Collected data entries
┌────────
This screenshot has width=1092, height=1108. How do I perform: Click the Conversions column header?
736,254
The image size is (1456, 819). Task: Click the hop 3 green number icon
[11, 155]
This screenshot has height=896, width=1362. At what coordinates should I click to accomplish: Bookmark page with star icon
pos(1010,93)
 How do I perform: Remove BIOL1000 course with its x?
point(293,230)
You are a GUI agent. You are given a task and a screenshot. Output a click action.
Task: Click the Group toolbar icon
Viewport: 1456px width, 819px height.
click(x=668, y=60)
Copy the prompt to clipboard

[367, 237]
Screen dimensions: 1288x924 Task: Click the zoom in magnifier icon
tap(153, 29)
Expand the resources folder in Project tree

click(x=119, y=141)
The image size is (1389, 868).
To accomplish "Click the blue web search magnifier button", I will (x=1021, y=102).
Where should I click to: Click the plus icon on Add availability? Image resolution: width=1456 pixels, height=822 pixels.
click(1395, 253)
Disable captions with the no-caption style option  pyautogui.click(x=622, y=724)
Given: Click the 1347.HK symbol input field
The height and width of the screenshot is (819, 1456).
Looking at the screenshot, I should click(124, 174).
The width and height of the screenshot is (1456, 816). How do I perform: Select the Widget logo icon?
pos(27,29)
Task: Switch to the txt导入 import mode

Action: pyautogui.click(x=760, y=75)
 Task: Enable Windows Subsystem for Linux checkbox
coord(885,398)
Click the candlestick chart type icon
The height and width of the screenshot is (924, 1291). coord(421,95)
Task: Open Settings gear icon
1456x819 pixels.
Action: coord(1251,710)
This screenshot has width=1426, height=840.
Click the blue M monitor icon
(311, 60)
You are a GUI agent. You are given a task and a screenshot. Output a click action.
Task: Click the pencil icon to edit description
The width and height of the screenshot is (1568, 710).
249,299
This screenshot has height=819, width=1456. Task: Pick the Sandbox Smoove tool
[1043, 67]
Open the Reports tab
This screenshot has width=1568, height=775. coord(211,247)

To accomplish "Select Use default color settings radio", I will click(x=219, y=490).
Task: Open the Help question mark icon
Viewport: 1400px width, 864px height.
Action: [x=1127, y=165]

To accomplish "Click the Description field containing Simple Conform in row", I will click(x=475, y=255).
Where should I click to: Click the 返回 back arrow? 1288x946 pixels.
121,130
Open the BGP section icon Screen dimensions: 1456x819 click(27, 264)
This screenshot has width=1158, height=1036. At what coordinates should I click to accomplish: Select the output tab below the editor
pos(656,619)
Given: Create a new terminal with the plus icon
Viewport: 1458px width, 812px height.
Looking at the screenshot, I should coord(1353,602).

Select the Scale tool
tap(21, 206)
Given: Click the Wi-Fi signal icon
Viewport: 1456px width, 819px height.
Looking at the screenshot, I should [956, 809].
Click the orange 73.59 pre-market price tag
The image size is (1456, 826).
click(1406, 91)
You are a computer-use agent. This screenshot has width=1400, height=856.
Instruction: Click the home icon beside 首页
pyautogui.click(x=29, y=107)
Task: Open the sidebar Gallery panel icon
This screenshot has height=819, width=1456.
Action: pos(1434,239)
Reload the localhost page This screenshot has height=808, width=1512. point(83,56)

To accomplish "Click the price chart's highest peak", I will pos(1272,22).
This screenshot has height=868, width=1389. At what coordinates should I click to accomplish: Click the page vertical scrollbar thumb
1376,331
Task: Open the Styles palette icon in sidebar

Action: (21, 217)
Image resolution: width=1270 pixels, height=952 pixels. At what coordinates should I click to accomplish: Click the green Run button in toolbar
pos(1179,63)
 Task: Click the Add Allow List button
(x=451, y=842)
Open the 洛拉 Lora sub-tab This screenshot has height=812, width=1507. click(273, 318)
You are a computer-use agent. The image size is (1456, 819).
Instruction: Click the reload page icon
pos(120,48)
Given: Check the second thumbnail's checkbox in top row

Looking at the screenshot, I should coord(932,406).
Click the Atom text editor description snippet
└────────
• Problem to work on
Which lines of the data include the string "field"? Find them and copy each one.

• Output of the exercise
Given: Click the 1347.HK symbol input field
To accomplish "Click the Description field containing Simple Conform in row", I will click(x=475, y=255).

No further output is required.